• REQUEST: Tally the lines in the rows below that contain the string "height", with case counting. Give only the number.

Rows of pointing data
—————
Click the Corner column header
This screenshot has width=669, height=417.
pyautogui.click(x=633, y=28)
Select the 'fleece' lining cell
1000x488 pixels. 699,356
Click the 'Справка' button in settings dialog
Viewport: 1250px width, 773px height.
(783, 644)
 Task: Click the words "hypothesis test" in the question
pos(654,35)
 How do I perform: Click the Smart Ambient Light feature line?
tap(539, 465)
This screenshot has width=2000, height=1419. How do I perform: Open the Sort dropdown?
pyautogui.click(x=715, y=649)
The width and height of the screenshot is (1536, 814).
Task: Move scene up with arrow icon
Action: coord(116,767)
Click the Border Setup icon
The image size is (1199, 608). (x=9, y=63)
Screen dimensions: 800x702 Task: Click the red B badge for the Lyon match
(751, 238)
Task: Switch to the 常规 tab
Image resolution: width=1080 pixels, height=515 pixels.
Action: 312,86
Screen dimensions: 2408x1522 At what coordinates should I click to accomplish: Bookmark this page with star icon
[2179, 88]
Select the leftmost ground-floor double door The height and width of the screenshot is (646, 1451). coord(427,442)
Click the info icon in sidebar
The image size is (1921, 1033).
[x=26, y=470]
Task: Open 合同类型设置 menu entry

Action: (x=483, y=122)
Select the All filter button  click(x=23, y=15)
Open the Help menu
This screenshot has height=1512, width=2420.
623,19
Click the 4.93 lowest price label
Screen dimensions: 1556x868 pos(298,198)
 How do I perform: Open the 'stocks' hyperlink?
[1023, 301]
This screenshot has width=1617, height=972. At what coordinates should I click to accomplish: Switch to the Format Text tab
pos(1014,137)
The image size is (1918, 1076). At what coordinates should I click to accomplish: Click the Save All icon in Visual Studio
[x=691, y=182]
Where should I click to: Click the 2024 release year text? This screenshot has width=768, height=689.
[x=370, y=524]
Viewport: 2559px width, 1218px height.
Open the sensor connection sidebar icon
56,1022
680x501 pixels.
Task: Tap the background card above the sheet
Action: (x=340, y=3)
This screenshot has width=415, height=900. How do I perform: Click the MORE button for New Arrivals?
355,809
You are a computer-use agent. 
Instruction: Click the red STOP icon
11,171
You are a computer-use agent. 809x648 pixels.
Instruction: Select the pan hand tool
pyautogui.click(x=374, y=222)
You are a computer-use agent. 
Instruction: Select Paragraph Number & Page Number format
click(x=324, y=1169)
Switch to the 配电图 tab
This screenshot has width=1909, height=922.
—————
• RESULT OF THIS TASK: 12